* **Available data**

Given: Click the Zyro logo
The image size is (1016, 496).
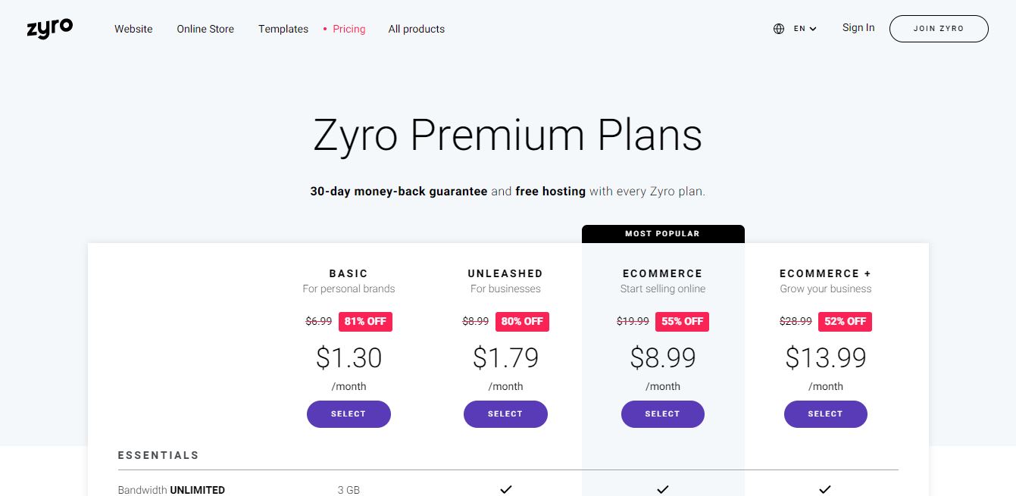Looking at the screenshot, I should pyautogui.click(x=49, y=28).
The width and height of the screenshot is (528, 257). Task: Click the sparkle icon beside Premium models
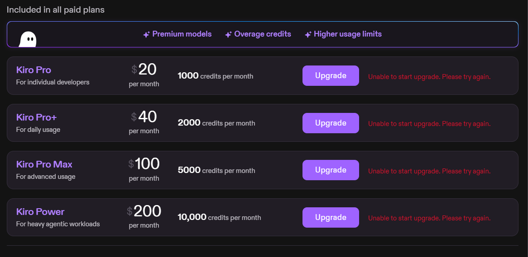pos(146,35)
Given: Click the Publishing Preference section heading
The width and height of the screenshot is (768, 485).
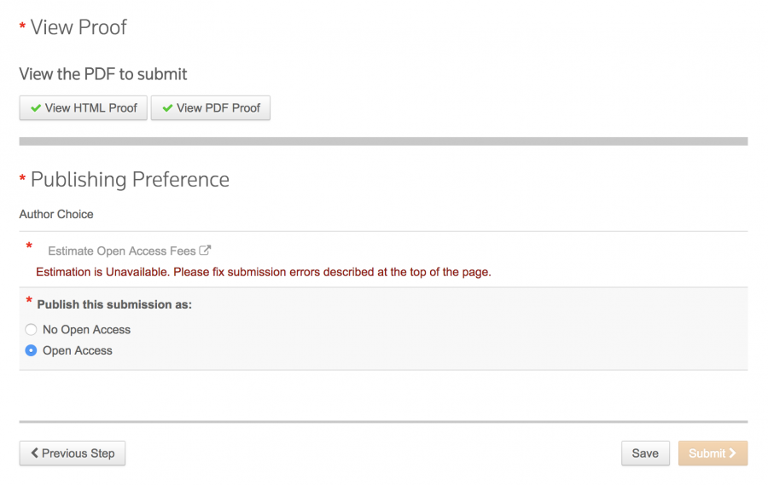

--

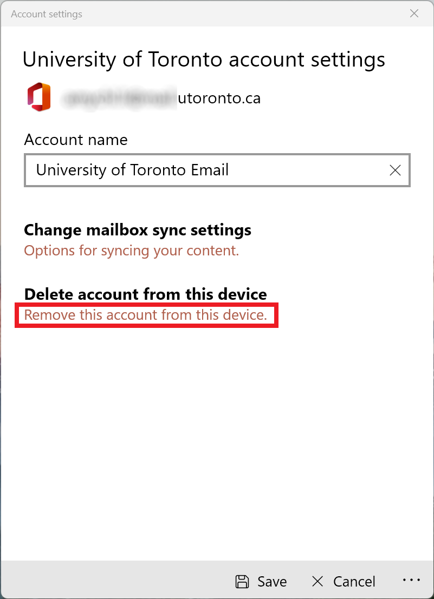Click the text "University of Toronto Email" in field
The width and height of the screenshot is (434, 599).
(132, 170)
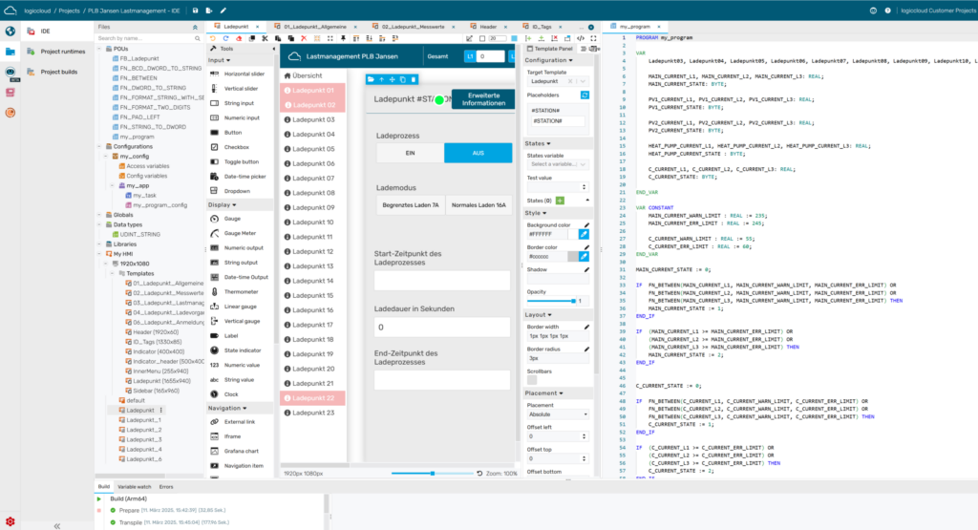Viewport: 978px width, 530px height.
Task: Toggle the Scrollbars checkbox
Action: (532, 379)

* **Your instructions**
Filter by the word "Given": copy every line of the data that holds it.

* **Output for this task**
Given: Click the Zyro logo
Given: Click the Publishing Preference section heading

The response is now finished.